WORK TO BE COMPLETED: Could you write out the opening lines of the data, word for word, stopping after the line that contains "604x472 pixels."?

Dataset excerpts
▼
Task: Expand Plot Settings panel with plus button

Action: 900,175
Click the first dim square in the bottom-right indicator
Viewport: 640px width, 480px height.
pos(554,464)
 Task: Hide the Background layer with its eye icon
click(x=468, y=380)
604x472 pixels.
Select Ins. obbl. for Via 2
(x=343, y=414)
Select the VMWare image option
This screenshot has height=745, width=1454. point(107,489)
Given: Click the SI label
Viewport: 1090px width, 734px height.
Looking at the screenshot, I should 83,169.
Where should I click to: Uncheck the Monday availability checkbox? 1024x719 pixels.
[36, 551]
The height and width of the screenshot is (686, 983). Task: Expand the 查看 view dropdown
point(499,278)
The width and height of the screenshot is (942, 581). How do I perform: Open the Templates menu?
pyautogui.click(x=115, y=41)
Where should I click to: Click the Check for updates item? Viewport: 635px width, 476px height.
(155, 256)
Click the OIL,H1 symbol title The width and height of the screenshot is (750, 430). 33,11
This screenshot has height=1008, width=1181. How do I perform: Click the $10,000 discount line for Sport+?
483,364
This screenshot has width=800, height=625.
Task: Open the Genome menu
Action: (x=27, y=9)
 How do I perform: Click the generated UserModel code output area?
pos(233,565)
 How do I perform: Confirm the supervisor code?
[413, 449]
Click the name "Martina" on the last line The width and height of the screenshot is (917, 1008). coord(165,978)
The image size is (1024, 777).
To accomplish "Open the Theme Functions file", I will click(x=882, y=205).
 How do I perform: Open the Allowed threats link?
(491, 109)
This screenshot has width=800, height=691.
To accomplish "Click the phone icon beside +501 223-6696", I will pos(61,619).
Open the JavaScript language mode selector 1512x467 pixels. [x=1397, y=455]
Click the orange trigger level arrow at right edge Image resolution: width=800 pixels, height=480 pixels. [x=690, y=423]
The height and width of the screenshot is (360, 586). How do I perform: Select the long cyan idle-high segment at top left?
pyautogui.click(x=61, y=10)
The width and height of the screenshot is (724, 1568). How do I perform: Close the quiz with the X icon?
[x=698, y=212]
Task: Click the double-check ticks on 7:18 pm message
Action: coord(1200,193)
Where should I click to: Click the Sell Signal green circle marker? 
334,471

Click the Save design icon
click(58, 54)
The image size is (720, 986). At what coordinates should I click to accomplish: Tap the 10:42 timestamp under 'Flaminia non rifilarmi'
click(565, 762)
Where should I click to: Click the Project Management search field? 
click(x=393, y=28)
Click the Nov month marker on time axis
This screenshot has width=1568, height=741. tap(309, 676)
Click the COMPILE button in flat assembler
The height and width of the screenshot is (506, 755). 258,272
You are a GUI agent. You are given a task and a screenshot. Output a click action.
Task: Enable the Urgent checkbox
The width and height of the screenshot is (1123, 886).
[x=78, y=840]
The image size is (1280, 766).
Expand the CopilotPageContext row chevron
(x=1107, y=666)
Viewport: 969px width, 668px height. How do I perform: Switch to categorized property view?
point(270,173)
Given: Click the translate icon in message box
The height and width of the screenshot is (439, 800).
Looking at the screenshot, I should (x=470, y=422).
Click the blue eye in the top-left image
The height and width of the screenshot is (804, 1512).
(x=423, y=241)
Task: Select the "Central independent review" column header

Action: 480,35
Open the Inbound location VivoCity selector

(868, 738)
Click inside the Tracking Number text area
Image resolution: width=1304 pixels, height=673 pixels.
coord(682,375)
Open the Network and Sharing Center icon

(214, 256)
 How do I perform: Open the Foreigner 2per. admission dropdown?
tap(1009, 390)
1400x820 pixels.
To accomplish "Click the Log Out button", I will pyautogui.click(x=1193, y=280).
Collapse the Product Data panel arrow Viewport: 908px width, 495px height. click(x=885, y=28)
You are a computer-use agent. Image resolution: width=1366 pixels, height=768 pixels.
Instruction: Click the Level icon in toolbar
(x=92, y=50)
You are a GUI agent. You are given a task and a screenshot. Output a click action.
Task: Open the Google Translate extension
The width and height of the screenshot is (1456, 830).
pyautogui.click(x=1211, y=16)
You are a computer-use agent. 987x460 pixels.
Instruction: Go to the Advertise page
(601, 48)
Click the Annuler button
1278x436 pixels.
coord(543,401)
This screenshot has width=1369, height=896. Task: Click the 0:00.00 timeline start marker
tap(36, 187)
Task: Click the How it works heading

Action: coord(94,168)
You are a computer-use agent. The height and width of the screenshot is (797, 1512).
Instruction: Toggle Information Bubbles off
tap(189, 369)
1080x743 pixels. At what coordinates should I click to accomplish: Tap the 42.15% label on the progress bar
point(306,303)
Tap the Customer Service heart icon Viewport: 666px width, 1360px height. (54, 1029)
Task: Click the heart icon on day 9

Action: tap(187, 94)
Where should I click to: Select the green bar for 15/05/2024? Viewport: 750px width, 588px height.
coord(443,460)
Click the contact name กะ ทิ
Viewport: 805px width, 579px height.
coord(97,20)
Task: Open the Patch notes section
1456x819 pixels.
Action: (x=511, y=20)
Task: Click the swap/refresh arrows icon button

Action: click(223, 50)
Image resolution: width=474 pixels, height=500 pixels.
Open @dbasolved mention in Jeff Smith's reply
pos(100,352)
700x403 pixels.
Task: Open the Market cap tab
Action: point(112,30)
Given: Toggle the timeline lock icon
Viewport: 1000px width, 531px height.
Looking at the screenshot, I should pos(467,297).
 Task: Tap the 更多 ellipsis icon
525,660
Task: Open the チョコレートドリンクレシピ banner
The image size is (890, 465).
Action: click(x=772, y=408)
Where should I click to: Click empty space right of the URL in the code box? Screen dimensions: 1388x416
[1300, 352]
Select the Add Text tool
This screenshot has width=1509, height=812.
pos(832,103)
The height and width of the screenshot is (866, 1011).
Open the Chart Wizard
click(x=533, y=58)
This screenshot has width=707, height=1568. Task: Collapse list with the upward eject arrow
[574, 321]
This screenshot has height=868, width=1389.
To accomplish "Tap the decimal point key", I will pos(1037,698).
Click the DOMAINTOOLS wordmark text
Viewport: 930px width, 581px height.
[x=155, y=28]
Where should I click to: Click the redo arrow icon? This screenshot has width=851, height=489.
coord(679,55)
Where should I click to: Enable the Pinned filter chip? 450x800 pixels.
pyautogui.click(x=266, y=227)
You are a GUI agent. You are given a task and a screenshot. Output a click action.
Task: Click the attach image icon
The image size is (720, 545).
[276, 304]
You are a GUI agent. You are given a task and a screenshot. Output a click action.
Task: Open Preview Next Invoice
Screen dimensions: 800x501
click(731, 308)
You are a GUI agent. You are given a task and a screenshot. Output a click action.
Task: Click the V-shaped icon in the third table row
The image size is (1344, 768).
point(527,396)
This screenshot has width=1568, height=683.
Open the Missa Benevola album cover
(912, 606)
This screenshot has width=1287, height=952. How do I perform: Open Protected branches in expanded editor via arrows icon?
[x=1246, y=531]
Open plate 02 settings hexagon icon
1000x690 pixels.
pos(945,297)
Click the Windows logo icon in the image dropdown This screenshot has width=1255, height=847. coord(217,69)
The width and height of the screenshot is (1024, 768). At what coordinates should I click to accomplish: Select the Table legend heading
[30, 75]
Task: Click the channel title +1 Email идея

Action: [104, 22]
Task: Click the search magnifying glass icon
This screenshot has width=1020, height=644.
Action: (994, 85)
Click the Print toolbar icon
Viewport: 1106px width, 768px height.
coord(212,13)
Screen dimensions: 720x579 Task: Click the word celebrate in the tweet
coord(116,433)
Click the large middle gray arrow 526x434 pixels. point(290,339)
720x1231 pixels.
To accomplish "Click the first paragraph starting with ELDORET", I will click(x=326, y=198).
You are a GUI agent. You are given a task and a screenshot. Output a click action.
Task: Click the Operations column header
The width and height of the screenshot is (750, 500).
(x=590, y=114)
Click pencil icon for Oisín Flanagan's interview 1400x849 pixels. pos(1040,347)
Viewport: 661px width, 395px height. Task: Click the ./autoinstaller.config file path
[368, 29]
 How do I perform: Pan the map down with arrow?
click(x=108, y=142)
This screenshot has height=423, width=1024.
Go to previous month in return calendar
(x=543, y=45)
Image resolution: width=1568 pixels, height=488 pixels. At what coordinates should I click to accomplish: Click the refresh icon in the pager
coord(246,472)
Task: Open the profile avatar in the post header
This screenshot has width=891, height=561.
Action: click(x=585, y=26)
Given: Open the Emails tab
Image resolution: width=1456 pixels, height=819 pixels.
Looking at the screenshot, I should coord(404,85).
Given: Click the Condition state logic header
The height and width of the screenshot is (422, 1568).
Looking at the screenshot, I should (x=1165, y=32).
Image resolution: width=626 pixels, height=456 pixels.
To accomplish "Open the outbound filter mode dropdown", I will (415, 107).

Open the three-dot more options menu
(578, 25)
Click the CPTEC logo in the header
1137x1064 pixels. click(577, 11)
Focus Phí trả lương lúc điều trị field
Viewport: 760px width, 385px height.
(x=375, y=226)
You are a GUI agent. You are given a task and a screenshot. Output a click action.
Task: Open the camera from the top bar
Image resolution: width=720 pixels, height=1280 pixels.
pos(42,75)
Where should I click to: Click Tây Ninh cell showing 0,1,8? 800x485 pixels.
▲
SOLVED EXERCISE:
Task: Expand Plot Settings panel with plus button

Action: 900,175
Click the first dim square in the bottom-right indicator
Viewport: 640px width, 480px height.
pos(554,464)
 Task: Hide the Background layer with its eye icon
click(x=468, y=380)
604x472 pixels.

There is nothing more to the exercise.